Because of the geographic dispersity of the backup internet connection, a SonicWall or other dual-WAN router will not help in this scenario.
The (wrong) advice that I keep seeing is "oh it simply can't be done; you are trying to do something that TCP/IP can't do". It's called Dead Gateway Detection and the technology has been around a long time. See below:
and specifically an excerpt:
"If multiple routers are available on the same subnet, configure one (or more) default gateways on the same network adapter."
To be fair, I have only really seen questions phrased as "how do I do this" or "it just isnt' working" and that is not exactly the same as my issue. Configuring multiple gateways is easy enough (it is right there in the TCP/IP properties window which should have been a red flag for the experts saying it was not possible) and by using proper metrics the failover looks like it works. What happens, however, is that when multiple gateways are in place, even with different metrics (I used 1 for router 1 and 2 for router 2), internet connectivity on the Exchange server is hampered. Just browsing sites seems to work perfectly fine in limited testing and the IP returned by IPChicken.com is always the same as the gateway in use (same as router 1 whenever it is active) but email flow into the Exchange server is very hit or miss when both routers are alive. For example, one user found that email arrived at 7am, 10:35am, 2:20pm and 4pm. However, knowing that he normally received a lot more email in a given day, we removed the 2nd gateway from the Exchange server and within minutes the rest of his email for the day, sent at all different times throughout the day, arrived as expected.

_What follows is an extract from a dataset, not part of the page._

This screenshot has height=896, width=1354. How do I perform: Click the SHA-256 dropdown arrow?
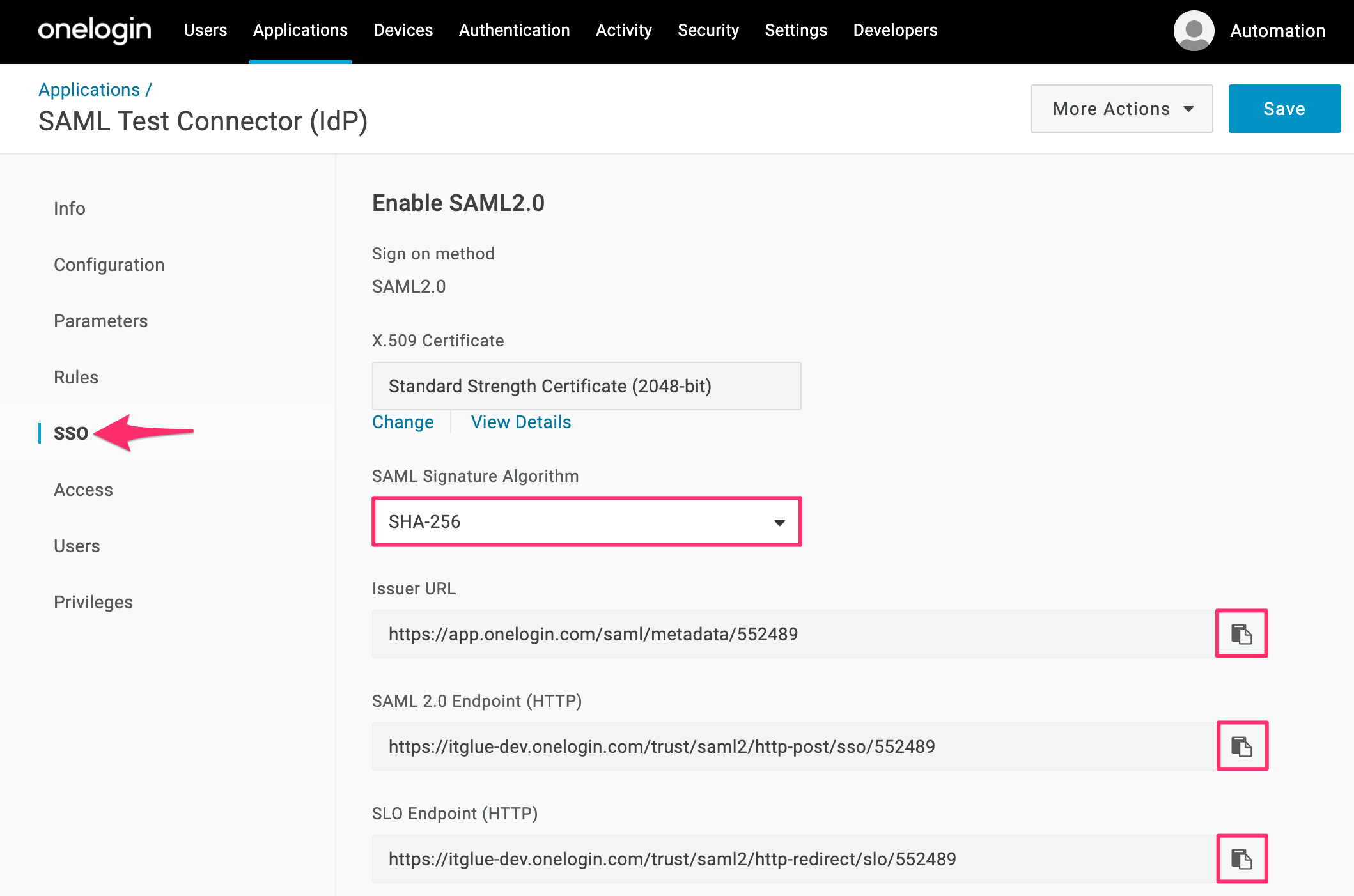pos(779,522)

One last piece to the puzzle, we use DYNDNS mailhop relay to queue our mail and it is then delivered to a DDNS address with the updater being on the Exchange server. The DDNS updater is working fine and even with both gateways configured the DDNS address did not send an IP update for the hostname so it doesn't look like the server ever tried to failover to the 2nd router. All ping tests to both routers result in zero packet loss.